What did you expect to see?

No panic.

What did you see instead?

trying 0
Do failed with Get http://127.0.0.1:54098/test: dial tcp 127.0.0.1:54098: i/o timeout / context error: <nil>
error: Get http://127.0.0.1:54098/test: dial tcp 127.0.0.1:54098: i/o timeout
Do failed with Get http://127.0.0.1:54098/test: dial tcp 127.0.0.1:54098: i/o timeout / context error: <nil>
Do failed with Get http://127.0.0.1:54098/test: dial tcp 127.0.0.1:54098: i/o timeout / context error: <nil>
Do failed with Get http://127.0.0.1:54098/test: dial tcp 127.0.0.1:54098: i/o timeout / context error: <nil>
Do failed with Get http://127.0.0.1:54098/test: dial tcp 127.0.0.1:54098: i/o timeout / context error: <nil>
Do failed with Get http://127.0.0.1:54098/test: dial tcp 127.0.0.1:54098: i/o timeout / context error: <nil>
Do failed with Get http://127.0.0.1:54098/test: dial tcp 127.0.0.1:54098: i/o timeout / context error: <nil>
Do failed with Get http://127.0.0.1:54098/test: dial tcp 127.0.0.1:54098: i/o timeout / context error: <nil>
Do failed with Get http://127.0.0.1:54098/test: dial tcp 127.0.0.1:54098: i/o timeout / context error: <nil>
Do failed with Get http://127.0.0.1:54098/test: context deadline exceeded / context error: context deadline exceeded
Do failed with Get http://127.0.0.1:54098/test: context deadline exceeded / context error: context deadline exceeded
Do failed with Get http://127.0.0.1:54098/test: context deadline exceeded / context error: context deadline exceeded
Do failed with Get http://127.0.0.1:54098/test: dial tcp 127.0.0.1:54098: i/o timeout / context error: <nil>
panic: #0: expected "context deadline", got Get http://127.0.0.1:54098/test: dial tcp 127.0.0.1:54098: i/o timeout

Hello @gyuho, thank you for the question and welcome to the Go project!
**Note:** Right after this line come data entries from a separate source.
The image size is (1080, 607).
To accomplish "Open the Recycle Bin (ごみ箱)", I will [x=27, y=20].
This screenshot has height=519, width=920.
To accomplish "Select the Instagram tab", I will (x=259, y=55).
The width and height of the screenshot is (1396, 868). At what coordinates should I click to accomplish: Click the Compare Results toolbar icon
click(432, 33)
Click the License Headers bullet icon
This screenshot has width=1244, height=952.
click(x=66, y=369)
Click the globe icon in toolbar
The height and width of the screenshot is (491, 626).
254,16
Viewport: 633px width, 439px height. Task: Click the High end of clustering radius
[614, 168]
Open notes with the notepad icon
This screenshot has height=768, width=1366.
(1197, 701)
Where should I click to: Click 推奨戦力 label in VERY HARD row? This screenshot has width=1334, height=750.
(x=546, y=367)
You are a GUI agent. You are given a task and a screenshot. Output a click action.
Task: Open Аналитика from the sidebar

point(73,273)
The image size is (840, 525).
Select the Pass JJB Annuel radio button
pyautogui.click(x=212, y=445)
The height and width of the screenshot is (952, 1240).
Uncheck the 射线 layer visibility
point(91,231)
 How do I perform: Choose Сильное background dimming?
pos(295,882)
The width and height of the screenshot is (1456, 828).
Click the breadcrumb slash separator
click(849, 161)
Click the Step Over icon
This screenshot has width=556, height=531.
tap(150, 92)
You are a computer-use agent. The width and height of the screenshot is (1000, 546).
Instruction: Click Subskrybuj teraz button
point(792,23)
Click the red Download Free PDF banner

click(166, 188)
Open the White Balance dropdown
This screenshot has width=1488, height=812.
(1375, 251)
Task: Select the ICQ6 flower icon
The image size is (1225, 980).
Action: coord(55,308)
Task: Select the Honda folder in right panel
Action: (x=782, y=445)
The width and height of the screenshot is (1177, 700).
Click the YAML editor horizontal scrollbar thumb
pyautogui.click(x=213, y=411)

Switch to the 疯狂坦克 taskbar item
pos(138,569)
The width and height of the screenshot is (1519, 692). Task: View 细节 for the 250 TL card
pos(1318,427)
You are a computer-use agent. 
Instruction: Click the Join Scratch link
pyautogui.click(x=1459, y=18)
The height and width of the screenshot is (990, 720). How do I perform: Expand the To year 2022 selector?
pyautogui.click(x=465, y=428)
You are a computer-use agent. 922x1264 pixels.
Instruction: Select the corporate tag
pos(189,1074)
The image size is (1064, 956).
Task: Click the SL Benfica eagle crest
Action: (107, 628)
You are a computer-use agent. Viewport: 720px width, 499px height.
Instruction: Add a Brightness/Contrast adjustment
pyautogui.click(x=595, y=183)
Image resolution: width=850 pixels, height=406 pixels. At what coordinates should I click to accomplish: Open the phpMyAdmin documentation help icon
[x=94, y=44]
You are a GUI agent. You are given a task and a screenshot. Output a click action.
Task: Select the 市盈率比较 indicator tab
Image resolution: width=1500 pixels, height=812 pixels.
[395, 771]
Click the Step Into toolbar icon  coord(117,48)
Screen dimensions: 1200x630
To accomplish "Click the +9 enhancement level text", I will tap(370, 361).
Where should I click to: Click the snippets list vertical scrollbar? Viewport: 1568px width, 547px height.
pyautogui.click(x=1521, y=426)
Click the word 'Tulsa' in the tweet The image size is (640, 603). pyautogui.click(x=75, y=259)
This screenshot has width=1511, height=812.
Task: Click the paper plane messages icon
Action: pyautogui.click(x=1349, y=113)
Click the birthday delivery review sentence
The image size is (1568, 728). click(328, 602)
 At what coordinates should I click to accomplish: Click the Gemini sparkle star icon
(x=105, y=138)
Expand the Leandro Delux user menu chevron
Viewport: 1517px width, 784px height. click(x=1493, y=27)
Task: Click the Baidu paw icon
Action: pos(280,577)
So the context is meant to control the lifetime of a request and any operations that may need to be controlled by a user. The external view of applications that use a context is to end their operations when context.Done() receives a result and then the corresponding error is checked with context.Err(). Therefore by passing in a timeout of 300us, your code is asking consumers of the context to not process anything after that very short deadline, thus your dial I/O timeout.

We document that the context controls the lifetime of the request as per:

I'd highly recommend taking a look at the context blog post https://blog.golang.org/context as well.
Please let me know if this makes sense.

Thank you.

gyuho commented

@odeke-em

When context has not been canceled "yet" AND the dial i/o timeout in http.DefaultClient is greater than 300µs (which is 30sec), I would not expect the client to return dial timeout errors. The only expected error here should be "context deadline exceeded".

I am using the context as:

cli.Do(req.WithContext(ctx))

I see this context being used in http.(*Transport).getConn, and then in DialContext via http.(*Transport).dial. And I would like to know how DialContext would return i/o timeout when dial timeout has not been elapsed and context has not been canceled.

When context has not been canceled "yet" AND the dial i/o timeout in http.DefaultClient is greater than 300µs (which is 30sec), I would not expect the client to return dial timeout errors.
And I would like to know how DialContext would return i/o timeout when dial timeout has not been elapsed and context has not been canceled.

300 microseconds is a very short time and when dialling even local connections this can timeout at times, (I've seen some syscalls in the magnitude microseconds and local RPCs on very fast local networks taking about 100 microseconds). That context is being passed directly to net.Dialer.DialContext when using http.DefaultClient.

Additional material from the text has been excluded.